> **Source text**:
╭──

Gramp sniffed. “Houses that could be changed each year, like one would shift around the furniture. What kind of thing was that?”

The story goes on to embrace several questions that the real estate space is wrestling with today:

  • What do we do with all of this unused space and unused real estate that has no value to the customers it was originally designed for?

  • What happens to the people, careers, markets, and resources that new tech displaces? 

  • How does a governance system respond when it can’t operate at a taxation level that provides it with sufficient revenue?

  • What can we do to keep people in cities happy and healthy, and provide more incentives to stay?

Admittedly, it does paint a pretty grim forecast for the downfall of cities. Farfetched? Of course, but should cities begin to shrink, the problems that are faced (covered in this interesting piece by Economics Explained) are very real, and are playing out even in major wealthy cities like - dare we say - San Francisco. It’s important to occasionally step back and think about these big questions. Clifford Simak certainly did. 

"The city is an anachronism. It has outlived its usefulness. Hydroponics and the helicopter spelled its downfall. In the first instance the city was a tribal place, an area where the tribe banded together for mutual protection. In later years a wall was thrown around it for additional protection. Then the wall finally disappeared but the city lived on because of the conveniences which it offered trade and commerce. It continued into modern times because people were compelled to live close to their jobs and the jobs were in the city.

"But today that is no longer true. With the family plane, one hundred miles today is a shorter distance than five miles back in 1930. Men can fly several hundred miles to work and fly home when the day is done. There is no longer any need for them to live cooped up in a city.

"The automobile started the trend and the family plane finished it. Even in the first part of the century the trend was noticeable—a movement away from the city with its taxes, its stuffiness, a move towards the suburb and close-in acreages. Lack of adequate transportation, lack of finances held many to the city. But now, with tank farming destroying the value of land, a man can buy a huge acreage in the country for less than he could a city lot forty years ago."

╰──

> **Data records**:
╭──

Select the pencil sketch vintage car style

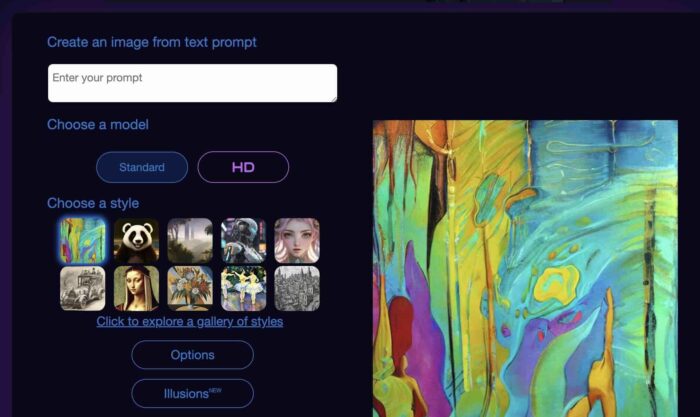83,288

╰──
╭──

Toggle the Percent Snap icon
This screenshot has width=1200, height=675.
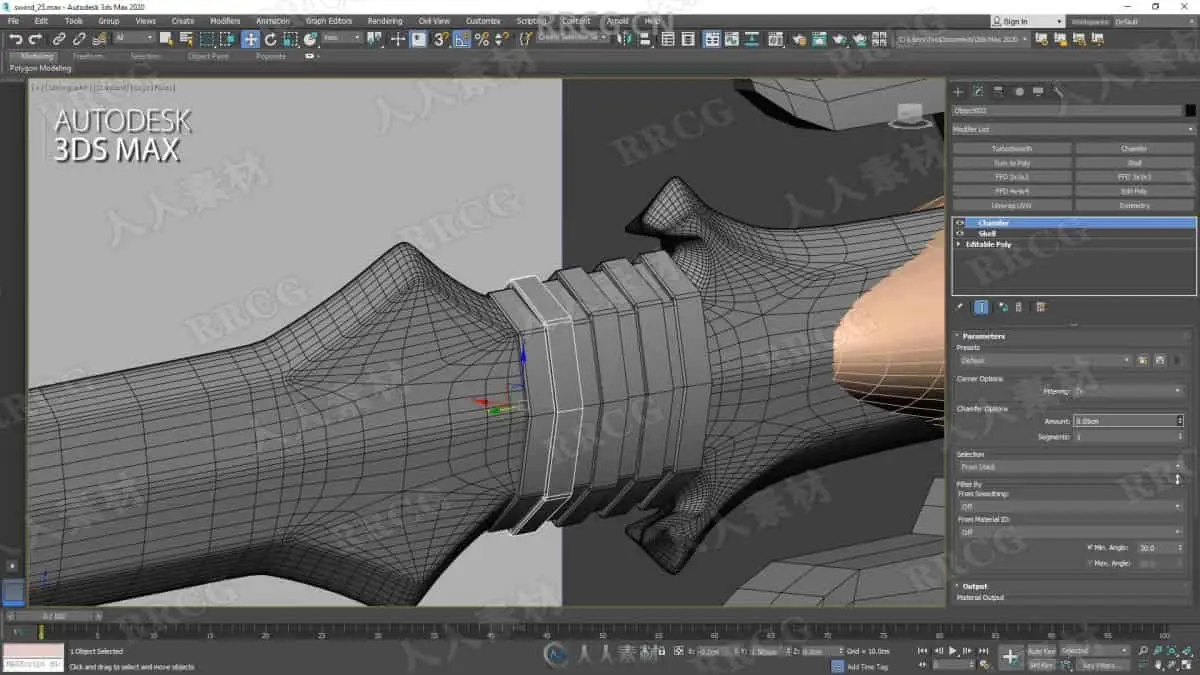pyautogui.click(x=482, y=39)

╰──

> **Problems to solve**:
[a] In the passage on the decline of cities, which two things does the quoted speech say spelled the city's downfall?
[b] Carry on the passage on the decline of cities from the point where it stops.

> **Answers to the exercises**:
[a] Hydroponics and the helicopter.

[b]
"So what have we?" asked Webster. "I'll tell you what we have. Street after street, block after block, of deserted houses, houses that the people just up and walked away from. Why should they have stayed? What could the city offer them? None of the things that it offered the generations before them, for progress has wiped out the need of the city's benefits. They lost something, some monetary consideration, of course, when they left the houses. But the fact that they could buy a house twice as good for half as much, the fact that they could live as they wished to live, that they could develop what amounts to family estates after the best tradition set them by the wealthy of a generation ago—all these things outweighed the leaving of their homes.

"And what have we left? A few blocks of business houses. A few acres of industrial plants. A city government geared to take care of a million people without the million people. A budget that has run the taxes so high that eventually even business houses will move to escape those taxes. Tax forfeitures that have left us loaded with worthless property. That's what we have left.”

How far are we truly away from the above given remote work, Starlink and 5G, solar panels, modular reactors, autonomous vehicles, and drone delivery?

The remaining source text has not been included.